“CartaCanta” a Napoli: i manoscritti originali dei cantautori diventano protagonisti

“CartaCanta” a Napoli:

“CartaCanta”: a Napoli i manoscritti segreti dei cantautori

Come nasce una canzone? Da un foglio stropicciato, da una frase appuntata di fretta, da parole cancellate e riscritte decine di volte.

Da questa domanda prende vita “CartaCanta”, la nuova mostra-rassegna dedicata ai manoscritti originali dei cantautori, in programma il 21 e 22 maggio 2026 presso la suggestiva Biblioteca Fra Landolfo Caracciolo nel Complesso Monumentale di San Lorenzo Maggiore, nel cuore del centro storico di Napoli.

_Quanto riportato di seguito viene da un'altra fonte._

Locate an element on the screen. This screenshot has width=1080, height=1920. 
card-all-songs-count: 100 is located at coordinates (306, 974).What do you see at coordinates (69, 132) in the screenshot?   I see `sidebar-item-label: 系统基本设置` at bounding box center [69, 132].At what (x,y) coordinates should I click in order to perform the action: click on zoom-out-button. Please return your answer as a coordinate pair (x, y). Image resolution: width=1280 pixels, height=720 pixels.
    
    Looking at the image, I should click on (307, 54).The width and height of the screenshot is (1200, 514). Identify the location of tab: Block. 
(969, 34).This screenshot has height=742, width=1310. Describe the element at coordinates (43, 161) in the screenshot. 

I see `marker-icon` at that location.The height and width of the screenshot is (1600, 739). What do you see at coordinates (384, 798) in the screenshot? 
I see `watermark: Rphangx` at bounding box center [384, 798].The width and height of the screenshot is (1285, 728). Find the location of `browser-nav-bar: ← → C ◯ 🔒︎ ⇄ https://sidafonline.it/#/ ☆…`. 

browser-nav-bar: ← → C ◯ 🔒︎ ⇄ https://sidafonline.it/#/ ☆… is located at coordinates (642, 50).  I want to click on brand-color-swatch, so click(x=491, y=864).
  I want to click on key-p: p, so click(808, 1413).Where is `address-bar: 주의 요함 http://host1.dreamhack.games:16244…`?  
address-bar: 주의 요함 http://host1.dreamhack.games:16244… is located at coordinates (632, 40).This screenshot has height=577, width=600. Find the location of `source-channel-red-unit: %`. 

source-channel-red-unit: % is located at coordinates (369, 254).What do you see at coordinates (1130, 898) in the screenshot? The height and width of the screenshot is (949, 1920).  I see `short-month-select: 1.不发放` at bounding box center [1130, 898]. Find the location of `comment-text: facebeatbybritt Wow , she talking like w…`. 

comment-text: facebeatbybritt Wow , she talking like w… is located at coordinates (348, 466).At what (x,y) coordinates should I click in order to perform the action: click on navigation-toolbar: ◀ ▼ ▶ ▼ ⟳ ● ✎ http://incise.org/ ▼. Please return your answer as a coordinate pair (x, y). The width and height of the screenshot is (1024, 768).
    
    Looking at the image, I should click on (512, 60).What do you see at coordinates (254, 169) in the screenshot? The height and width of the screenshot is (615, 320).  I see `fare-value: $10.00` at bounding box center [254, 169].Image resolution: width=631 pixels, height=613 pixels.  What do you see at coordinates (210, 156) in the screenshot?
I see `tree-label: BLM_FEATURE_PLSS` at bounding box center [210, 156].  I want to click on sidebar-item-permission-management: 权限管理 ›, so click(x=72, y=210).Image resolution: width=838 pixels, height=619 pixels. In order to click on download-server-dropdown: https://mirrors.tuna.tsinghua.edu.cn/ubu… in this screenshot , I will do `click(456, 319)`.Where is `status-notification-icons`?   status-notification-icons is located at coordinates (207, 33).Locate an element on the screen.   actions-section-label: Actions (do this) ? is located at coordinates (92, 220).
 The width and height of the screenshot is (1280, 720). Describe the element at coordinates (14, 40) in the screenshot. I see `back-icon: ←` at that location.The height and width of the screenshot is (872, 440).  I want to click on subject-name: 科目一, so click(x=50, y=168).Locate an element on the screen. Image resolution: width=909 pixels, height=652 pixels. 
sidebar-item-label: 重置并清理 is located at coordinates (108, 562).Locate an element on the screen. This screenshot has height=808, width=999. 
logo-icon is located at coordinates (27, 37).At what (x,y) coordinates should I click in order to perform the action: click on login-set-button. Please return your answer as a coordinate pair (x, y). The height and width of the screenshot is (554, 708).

Ideato e diretto da Dario Sansone dei Foja e da Daniele Ferraiuolo, ricercatore dell’Università “L’Orientale” e responsabile del progetto permanente Scriptvra, l’evento è promosso dalla Fondazione San Bonaventura.

La prima edizione è già un successo: i posti disponibili risultano completamente esauriti.

I manoscritti originali di Bennato, Zulù, Dada’ e Francesco Di Bella

Per la prima volta il pubblico potrà osservare da vicino testi, appunti e fogli originali appartenuti ad alcuni protagonisti della scena musicale partenopea contemporanea.

I protagonisti delle due giornate saranno:

  • Eugenio Bennato
  • Luca “Zulù” Persico dei 99 Posse
  • Dada’
  • Francesco Di Bella dei 24 Grana

Durante gli incontri gli artisti racconteranno la nascita di alcuni dei loro brani più celebri mostrando al pubblico manoscritti, cancellature, annotazioni e bozze originali.

I documenti saranno proiettati in tempo reale su grande schermo grazie a una webcam posizionata sul tavolo di lavoro, permettendo ai presenti di osservare nel dettaglio il processo creativo che precede la musica.

In esclusiva anche il manoscritto originale di “Maruzzella”

Tra i materiali più preziosi esposti durante la rassegna ci sarà anche il manoscritto originale di “Maruzzella”, storico brano firmato da Renato Carosone ed Enzo Bonagura.

Un documento raro che rappresenta un autentico pezzo di storia della canzone napoletana.

Musica live, racconti e letture sceniche

Ogni incontro sarà condotto dal giornalista e critico musicale Federico Vacalebre, che dialogherà con gli artisti ricostruendo la genesi delle loro canzoni.

Il format prevede il racconto di tre brani per ciascun ospite, accompagnato dall’esecuzione live in versione voce e chitarra.

Ad arricchire il programma ci saranno anche le letture sceniche dell’attrice Francesca Cercola, che interpreterà testi iconici della musica italiana e internazionale.

Tra i brani scelti:

  • Maruzzella di Carosone/Bonagura
  • Caruso di Lucio Dalla
  • Keep On Moving di Bob Marley
  • Dark Eyes di Bob Dylan

La chiusura sarà affidata a un testo originale ispirato all’universo poetico di Pino Daniele, con riferimenti a canzoni simbolo come Terra mia e Libertà.

Il programma delle due giornate

21 maggio: Eugenio Bennato e Zulù

Eugenio Bennato, figura centrale della musica popolare italiana e fondatore del movimento Taranta Power, racconterà il suo percorso artistico tra tradizione del Sud Italia e world music.

Accanto a lui Zulù, voce storica dei 99 Posse e autore di testi che hanno segnato la scena del rap-reggae militante italiano.

22 maggio: Dada’ e Francesco Di Bella

La seconda giornata vedrà protagonista Dada’, cantautrice e producer dalla forte identità “retrofuturista”, insieme a Francesco Di Bella, storico leader dei 24 Grana e autore di una scrittura intensa e profondamente legata al racconto urbano contemporaneo.

Un viaggio dalla carta alla musica

“CartaCanta” propone un’esperienza immersiva che permette di entrare nel cuore del processo creativo musicale, trasformando il manoscritto in un oggetto vivo, emotivo e narrativo.

Un viaggio tra carta, memoria e musica che mette in dialogo scrittura e performance, restituendo al pubblico il momento esatto in cui una canzone nasce.